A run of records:

++++++++++++++++++++

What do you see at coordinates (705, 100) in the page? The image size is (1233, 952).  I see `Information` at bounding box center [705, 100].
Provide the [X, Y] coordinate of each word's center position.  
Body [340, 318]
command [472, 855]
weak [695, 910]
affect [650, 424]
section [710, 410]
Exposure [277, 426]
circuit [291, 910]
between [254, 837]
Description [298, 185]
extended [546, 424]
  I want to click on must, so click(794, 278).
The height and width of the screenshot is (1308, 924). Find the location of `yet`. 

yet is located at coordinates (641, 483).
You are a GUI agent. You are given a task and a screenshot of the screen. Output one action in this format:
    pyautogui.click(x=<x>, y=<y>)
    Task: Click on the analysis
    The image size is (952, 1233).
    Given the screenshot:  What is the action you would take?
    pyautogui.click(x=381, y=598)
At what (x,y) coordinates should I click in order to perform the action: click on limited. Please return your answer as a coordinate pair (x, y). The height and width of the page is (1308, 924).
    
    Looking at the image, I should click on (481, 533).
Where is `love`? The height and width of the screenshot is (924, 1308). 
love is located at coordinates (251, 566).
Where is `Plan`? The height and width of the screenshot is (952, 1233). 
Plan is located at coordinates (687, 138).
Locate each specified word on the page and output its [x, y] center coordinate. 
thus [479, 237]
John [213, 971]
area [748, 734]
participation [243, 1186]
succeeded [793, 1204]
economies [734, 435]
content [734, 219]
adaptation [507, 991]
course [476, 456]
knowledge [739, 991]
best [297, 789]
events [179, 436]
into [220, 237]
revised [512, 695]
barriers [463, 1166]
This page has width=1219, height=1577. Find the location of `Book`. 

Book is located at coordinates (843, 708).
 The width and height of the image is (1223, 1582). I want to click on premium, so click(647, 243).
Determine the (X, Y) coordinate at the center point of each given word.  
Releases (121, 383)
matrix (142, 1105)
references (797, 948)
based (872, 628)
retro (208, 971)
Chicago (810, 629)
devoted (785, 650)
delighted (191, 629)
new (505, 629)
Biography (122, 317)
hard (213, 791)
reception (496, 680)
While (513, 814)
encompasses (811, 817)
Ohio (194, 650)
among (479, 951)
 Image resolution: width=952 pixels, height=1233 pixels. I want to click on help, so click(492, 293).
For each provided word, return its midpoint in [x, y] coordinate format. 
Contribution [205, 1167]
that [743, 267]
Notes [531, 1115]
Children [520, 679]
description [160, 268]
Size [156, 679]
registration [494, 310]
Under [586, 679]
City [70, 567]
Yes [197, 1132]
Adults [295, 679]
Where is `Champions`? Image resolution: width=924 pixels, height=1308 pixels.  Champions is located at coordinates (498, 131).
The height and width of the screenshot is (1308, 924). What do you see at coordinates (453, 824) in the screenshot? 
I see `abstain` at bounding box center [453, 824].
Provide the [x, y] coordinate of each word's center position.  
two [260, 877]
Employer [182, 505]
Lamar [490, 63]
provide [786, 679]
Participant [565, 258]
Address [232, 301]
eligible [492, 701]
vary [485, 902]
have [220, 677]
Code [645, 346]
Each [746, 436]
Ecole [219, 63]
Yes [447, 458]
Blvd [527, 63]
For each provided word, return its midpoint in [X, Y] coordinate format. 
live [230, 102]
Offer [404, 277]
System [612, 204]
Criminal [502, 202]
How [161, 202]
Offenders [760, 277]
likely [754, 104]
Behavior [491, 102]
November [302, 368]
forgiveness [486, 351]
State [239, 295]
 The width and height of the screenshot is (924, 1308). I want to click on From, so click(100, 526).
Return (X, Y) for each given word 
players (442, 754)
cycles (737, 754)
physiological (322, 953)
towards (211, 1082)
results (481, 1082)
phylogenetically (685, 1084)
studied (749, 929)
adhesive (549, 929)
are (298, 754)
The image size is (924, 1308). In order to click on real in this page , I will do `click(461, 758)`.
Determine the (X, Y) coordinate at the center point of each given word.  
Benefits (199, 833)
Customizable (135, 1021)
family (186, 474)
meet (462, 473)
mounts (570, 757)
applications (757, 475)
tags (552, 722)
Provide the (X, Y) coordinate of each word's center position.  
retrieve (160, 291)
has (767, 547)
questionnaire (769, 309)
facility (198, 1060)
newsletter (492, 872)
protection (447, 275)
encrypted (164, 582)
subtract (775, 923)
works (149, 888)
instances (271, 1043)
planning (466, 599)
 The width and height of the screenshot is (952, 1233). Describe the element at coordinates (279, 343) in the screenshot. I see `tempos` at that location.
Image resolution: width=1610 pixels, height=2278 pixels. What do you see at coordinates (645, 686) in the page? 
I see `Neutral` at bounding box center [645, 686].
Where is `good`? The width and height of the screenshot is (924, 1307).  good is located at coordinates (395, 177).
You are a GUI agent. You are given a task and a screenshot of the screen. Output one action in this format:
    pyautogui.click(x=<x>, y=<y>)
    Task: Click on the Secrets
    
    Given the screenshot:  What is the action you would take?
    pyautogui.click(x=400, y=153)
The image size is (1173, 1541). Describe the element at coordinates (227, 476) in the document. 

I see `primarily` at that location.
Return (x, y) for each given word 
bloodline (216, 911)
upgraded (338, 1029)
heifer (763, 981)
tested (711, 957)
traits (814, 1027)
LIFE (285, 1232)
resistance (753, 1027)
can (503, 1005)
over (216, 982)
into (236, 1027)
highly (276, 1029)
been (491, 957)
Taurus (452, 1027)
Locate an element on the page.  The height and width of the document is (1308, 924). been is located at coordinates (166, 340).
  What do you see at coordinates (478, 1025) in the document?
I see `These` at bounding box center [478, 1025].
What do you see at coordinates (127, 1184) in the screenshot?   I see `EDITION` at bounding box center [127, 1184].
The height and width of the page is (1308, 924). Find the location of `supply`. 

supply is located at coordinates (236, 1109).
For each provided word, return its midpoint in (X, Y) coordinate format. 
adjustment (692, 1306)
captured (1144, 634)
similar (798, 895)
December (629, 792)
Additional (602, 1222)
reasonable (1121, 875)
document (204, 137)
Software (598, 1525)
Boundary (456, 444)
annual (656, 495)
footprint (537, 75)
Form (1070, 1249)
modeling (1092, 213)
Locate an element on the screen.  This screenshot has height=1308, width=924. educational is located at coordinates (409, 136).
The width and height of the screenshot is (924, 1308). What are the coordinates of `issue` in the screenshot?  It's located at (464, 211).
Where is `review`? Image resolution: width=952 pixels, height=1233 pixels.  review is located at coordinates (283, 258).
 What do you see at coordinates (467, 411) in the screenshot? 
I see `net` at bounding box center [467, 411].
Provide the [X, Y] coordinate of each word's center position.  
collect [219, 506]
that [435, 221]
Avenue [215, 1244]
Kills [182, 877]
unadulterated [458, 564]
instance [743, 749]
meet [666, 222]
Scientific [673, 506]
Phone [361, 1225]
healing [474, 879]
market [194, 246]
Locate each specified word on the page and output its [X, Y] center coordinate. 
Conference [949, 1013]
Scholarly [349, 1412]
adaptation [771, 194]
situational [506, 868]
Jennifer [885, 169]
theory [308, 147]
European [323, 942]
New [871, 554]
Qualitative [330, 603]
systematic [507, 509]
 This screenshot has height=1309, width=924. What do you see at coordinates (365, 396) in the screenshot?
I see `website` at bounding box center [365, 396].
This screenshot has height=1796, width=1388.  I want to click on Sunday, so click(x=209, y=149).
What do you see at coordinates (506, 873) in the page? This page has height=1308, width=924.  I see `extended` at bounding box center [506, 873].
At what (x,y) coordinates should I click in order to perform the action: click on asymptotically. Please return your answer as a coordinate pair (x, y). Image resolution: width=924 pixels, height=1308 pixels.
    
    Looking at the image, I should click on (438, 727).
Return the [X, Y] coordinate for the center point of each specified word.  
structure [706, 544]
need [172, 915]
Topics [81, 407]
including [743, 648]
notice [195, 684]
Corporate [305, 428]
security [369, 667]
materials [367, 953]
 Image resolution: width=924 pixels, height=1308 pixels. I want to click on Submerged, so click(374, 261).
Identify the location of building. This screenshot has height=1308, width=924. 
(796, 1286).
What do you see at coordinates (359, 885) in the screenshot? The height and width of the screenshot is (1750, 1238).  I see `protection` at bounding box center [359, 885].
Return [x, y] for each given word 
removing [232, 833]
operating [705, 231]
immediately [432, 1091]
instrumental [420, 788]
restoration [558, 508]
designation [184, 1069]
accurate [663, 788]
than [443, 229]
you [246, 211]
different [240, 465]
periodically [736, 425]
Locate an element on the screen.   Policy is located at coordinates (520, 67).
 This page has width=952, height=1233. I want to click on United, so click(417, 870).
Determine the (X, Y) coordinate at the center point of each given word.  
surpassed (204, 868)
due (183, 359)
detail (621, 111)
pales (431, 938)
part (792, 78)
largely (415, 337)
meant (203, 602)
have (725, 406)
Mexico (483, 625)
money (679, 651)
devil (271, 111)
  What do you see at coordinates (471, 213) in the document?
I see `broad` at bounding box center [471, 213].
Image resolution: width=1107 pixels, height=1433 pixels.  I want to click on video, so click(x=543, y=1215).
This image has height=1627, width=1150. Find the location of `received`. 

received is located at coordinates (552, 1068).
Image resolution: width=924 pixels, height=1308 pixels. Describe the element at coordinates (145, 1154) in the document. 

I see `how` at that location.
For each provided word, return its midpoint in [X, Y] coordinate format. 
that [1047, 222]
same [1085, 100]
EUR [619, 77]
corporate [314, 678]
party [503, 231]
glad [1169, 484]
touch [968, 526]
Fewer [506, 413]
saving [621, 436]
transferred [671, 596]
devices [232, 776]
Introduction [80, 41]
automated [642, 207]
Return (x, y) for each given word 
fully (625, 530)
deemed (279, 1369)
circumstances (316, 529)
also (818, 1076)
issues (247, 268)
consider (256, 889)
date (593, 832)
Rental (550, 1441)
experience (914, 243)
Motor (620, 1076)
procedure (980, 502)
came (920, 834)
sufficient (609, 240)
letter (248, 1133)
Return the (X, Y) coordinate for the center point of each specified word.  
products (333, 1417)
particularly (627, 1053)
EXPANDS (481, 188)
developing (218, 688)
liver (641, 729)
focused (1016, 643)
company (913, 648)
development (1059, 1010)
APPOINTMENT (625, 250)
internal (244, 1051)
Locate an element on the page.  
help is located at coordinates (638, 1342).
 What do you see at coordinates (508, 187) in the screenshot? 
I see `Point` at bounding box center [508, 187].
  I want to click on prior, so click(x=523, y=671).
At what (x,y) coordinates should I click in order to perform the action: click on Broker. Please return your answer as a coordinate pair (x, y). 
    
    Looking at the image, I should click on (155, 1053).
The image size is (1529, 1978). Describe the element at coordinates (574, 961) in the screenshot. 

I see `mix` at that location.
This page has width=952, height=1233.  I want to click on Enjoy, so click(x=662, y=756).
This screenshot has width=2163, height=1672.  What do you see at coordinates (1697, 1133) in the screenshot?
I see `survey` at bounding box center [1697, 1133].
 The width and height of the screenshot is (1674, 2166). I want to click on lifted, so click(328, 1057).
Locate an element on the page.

++++++++++++++++++++

Please list every line above that contains the word "pixels", copying each one in full.

__ANSWER FOR THIS EXERCISE__
 Image resolution: width=952 pixels, height=1233 pixels. I want to click on help, so click(492, 293).
Where is `Champions`? Image resolution: width=924 pixels, height=1308 pixels.  Champions is located at coordinates (498, 131).
Image resolution: width=1610 pixels, height=2278 pixels. What do you see at coordinates (645, 686) in the page? 
Where is `review`? Image resolution: width=952 pixels, height=1233 pixels.  review is located at coordinates (283, 258).
At what (x,y) coordinates should I click in order to perform the action: click on asymptotically. Please return your answer as a coordinate pair (x, y). Image resolution: width=924 pixels, height=1308 pixels.
 Image resolution: width=924 pixels, height=1308 pixels. I want to click on Submerged, so click(374, 261).
Image resolution: width=1107 pixels, height=1433 pixels.  I want to click on video, so click(x=543, y=1215).
Image resolution: width=924 pixels, height=1308 pixels. Describe the element at coordinates (145, 1154) in the document. 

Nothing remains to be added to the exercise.